YOUR ASSIGNMENT
Copy, word for word, the lines of the listing below from the line with "Click the 'these steps' banner subtitle" up to and including the line with "Instruction: Open the". Drop the pictures.

MATERIAL PROVIDED
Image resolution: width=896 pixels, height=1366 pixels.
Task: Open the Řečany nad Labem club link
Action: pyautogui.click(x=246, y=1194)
---
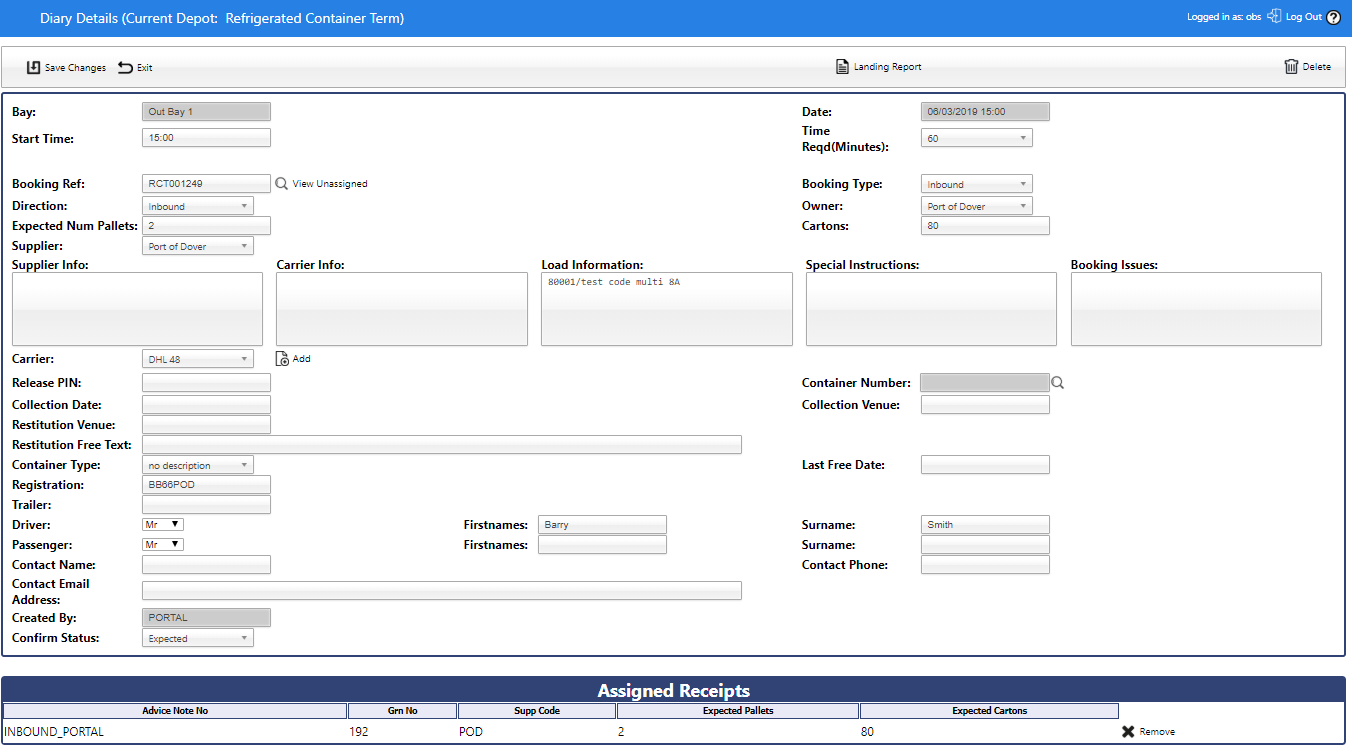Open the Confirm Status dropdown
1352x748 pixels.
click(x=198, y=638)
* * *
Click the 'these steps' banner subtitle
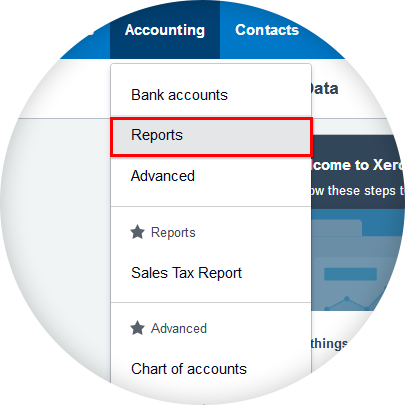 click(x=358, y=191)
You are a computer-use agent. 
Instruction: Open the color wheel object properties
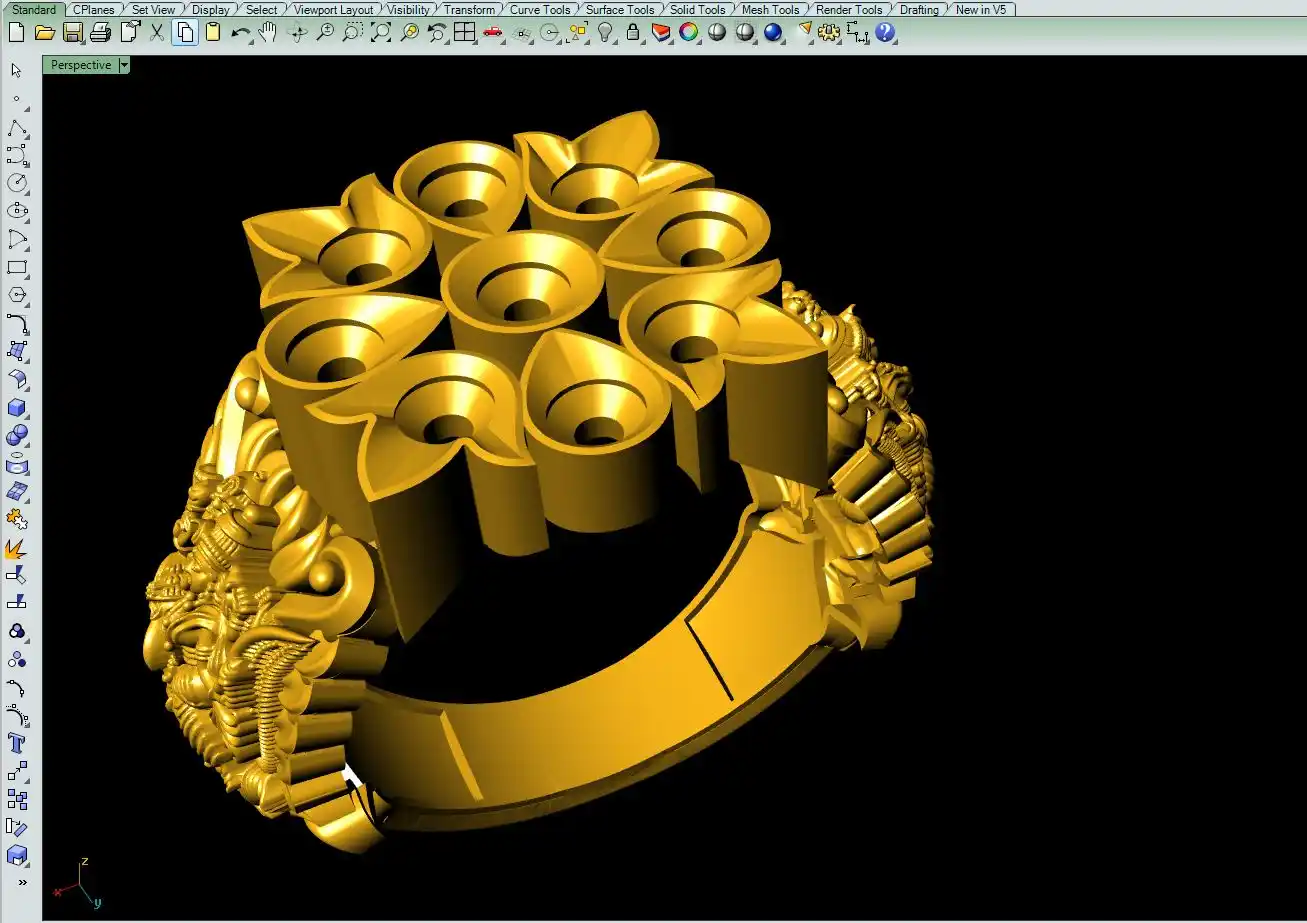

EXERCISE OUTPUT
Click the 'these steps' banner subtitle
 click(x=358, y=191)
You are a computer-use agent. 
Instruction: Open the color wheel object properties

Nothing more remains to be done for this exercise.